→ **UW OPDRACHT**:
Citeer de regels vanaf de regel met "Screen dimensions: 1288x941" tot en met het einde van de vermeldingen, beide grenzen inbegrepen.

→ **OEFENMATERIAAL**:
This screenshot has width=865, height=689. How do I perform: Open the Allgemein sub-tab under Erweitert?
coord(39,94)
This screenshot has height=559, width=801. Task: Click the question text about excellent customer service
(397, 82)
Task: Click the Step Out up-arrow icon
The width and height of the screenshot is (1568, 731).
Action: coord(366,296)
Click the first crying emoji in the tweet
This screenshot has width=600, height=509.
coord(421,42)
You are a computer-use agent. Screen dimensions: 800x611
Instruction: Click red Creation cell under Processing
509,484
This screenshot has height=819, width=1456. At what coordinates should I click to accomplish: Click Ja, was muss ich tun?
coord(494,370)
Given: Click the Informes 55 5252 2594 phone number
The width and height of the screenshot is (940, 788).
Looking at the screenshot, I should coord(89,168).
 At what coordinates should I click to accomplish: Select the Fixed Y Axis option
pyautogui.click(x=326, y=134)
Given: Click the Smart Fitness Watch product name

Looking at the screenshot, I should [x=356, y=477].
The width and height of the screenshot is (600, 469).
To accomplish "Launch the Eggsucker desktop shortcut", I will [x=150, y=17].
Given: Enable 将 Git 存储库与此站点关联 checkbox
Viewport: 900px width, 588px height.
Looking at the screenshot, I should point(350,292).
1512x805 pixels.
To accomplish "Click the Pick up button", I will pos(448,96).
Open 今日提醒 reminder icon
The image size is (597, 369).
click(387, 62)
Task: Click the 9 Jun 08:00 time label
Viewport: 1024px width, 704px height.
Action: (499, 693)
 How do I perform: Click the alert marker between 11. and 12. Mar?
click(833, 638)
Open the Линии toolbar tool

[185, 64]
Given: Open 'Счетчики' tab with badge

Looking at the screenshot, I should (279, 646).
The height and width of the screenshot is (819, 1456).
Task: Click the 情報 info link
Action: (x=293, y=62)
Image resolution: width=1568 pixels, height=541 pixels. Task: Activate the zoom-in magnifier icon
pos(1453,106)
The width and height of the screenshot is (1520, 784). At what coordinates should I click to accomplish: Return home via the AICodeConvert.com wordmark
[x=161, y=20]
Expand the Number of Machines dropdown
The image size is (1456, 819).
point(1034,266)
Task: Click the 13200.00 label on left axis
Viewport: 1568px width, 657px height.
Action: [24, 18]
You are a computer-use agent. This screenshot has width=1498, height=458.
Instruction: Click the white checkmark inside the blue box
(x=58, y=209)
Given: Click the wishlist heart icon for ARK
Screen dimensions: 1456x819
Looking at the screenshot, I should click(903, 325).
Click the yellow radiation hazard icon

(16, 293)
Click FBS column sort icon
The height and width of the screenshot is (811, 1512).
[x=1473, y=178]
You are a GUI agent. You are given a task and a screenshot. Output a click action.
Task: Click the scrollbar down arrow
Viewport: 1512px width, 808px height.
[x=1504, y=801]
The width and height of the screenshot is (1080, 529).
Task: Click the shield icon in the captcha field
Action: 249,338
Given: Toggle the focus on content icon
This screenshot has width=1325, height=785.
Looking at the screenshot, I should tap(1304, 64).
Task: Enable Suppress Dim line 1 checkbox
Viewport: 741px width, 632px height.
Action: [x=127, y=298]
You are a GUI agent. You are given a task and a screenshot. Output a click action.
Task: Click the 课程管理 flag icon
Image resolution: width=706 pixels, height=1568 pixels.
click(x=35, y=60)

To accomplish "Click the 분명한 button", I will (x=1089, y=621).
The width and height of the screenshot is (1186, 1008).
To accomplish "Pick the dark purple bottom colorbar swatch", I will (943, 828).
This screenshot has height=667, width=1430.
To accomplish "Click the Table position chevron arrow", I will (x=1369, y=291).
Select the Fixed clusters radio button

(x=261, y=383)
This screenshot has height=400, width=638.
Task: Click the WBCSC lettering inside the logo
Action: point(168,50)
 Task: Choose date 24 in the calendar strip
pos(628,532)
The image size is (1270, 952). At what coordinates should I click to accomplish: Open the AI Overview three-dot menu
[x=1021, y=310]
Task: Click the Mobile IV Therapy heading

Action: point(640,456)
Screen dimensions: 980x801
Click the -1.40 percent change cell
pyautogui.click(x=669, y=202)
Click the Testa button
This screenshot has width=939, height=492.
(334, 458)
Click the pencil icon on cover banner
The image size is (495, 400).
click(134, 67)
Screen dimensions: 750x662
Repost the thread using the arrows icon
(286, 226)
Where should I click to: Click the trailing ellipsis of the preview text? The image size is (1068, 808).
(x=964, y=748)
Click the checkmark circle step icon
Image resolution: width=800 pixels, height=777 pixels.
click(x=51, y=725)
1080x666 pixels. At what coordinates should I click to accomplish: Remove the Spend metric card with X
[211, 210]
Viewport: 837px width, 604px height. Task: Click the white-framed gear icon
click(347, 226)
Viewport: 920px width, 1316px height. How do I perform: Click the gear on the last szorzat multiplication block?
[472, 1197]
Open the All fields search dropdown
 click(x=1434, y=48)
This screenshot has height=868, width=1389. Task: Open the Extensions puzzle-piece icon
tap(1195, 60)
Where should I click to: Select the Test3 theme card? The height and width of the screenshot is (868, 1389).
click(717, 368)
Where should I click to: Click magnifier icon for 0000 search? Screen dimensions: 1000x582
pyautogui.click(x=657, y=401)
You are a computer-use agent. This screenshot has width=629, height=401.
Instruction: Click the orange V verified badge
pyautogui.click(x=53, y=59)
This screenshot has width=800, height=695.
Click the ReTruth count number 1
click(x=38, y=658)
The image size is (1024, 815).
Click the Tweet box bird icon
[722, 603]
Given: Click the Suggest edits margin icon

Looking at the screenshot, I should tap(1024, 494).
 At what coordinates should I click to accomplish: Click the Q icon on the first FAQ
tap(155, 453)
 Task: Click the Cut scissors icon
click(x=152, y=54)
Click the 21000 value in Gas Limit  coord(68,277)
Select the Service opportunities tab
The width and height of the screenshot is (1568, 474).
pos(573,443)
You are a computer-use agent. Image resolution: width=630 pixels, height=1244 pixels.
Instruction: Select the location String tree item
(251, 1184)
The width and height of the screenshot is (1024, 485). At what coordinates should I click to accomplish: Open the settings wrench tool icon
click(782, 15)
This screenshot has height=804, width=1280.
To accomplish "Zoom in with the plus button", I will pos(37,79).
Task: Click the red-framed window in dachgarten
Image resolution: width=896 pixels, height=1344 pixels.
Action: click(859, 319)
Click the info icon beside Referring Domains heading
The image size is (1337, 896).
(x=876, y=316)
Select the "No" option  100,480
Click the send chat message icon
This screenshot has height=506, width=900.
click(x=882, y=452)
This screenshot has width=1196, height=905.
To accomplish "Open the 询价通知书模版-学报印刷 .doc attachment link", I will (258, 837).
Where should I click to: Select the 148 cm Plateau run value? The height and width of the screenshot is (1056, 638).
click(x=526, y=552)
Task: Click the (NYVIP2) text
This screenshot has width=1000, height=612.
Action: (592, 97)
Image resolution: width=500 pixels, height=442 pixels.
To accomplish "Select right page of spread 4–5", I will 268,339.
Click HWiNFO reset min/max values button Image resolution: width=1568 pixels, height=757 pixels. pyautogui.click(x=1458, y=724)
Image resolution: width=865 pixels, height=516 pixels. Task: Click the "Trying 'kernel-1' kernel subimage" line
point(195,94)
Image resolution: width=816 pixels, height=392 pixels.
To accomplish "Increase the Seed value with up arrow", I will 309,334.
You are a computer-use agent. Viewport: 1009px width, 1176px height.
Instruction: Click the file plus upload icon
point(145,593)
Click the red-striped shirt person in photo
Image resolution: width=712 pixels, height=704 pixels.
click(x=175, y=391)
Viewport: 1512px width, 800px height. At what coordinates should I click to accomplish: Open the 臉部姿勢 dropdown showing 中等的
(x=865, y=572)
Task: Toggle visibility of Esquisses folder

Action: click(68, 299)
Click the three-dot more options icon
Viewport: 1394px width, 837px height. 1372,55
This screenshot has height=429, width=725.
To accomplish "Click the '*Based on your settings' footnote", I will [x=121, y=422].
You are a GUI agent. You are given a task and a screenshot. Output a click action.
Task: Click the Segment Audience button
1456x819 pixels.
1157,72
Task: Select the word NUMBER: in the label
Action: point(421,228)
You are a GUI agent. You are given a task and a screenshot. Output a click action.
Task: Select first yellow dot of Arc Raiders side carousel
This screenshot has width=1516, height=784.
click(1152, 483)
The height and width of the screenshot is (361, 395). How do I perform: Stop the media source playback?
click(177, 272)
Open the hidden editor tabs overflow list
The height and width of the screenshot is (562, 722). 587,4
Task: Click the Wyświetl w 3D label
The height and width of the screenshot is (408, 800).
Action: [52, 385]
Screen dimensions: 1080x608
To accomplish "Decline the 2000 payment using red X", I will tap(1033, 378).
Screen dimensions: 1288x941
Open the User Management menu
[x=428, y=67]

→ **ANTWOORD OEFENING**:
Screen dimensions: 1288x941
Open the User Management menu
[x=428, y=67]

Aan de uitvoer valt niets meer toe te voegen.